(Stored items)
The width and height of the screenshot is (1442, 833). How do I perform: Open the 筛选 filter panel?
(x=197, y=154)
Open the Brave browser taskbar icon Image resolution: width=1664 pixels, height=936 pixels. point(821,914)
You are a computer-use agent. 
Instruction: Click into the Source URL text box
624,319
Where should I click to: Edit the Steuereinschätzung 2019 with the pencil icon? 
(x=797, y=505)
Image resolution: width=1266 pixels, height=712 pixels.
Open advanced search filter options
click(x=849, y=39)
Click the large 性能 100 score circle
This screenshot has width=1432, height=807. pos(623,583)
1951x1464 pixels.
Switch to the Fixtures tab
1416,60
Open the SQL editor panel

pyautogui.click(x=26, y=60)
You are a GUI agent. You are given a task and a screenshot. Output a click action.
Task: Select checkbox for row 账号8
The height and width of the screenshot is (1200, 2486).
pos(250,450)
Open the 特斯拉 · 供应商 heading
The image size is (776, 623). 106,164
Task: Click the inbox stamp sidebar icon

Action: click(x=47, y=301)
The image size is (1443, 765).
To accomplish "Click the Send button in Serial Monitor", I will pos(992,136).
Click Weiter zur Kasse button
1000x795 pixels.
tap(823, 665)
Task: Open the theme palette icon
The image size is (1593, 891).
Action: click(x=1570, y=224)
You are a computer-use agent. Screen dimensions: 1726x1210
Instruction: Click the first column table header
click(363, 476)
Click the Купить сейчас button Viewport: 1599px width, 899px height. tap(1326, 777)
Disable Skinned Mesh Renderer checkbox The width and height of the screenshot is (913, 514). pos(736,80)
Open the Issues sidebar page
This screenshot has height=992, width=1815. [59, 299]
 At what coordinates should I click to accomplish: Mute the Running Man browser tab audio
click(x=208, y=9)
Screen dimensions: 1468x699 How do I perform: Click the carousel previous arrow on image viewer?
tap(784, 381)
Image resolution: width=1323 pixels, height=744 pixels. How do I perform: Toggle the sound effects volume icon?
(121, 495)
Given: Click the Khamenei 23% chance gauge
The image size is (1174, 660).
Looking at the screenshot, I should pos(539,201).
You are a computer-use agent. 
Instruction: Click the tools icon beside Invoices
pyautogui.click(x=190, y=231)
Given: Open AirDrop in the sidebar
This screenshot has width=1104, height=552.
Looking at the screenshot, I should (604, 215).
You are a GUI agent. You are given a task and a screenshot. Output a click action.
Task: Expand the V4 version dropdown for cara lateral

→ Exercise goal
Type out the records above again, exactly the same.

→ Solution for this task
The width and height of the screenshot is (1442, 833). How do I perform: Open the 筛选 filter panel?
(x=197, y=154)
Open the Brave browser taskbar icon Image resolution: width=1664 pixels, height=936 pixels. point(821,914)
You are a computer-use agent. 
Instruction: Click into the Source URL text box
624,319
Where should I click to: Edit the Steuereinschätzung 2019 with the pencil icon? 
(x=797, y=505)
Image resolution: width=1266 pixels, height=712 pixels.
Open advanced search filter options
click(x=849, y=39)
Click the large 性能 100 score circle
This screenshot has width=1432, height=807. pos(623,583)
1951x1464 pixels.
Switch to the Fixtures tab
1416,60
Open the SQL editor panel

pyautogui.click(x=26, y=60)
You are a GUI agent. You are given a task and a screenshot. Output a click action.
Task: Select checkbox for row 账号8
The height and width of the screenshot is (1200, 2486).
pos(250,450)
Open the 特斯拉 · 供应商 heading
The image size is (776, 623). 106,164
Task: Click the inbox stamp sidebar icon

Action: click(x=47, y=301)
The image size is (1443, 765).
To accomplish "Click the Send button in Serial Monitor", I will pos(992,136).
Click Weiter zur Kasse button
1000x795 pixels.
tap(823, 665)
Task: Open the theme palette icon
The image size is (1593, 891).
Action: click(x=1570, y=224)
You are a computer-use agent. Screen dimensions: 1726x1210
Instruction: Click the first column table header
click(363, 476)
Click the Купить сейчас button Viewport: 1599px width, 899px height. tap(1326, 777)
Disable Skinned Mesh Renderer checkbox The width and height of the screenshot is (913, 514). pos(736,80)
Open the Issues sidebar page
This screenshot has height=992, width=1815. [59, 299]
 At what coordinates should I click to accomplish: Mute the Running Man browser tab audio
click(x=208, y=9)
Screen dimensions: 1468x699 How do I perform: Click the carousel previous arrow on image viewer?
tap(784, 381)
Image resolution: width=1323 pixels, height=744 pixels. How do I perform: Toggle the sound effects volume icon?
(121, 495)
Given: Click the Khamenei 23% chance gauge
The image size is (1174, 660).
Looking at the screenshot, I should pos(539,201).
You are a computer-use agent. 
Instruction: Click the tools icon beside Invoices
pyautogui.click(x=190, y=231)
Given: Open AirDrop in the sidebar
This screenshot has width=1104, height=552.
Looking at the screenshot, I should (604, 215).
You are a GUI agent. You are given a task and a screenshot. Output a click action.
Task: Expand the V4 version dropdown for cara lateral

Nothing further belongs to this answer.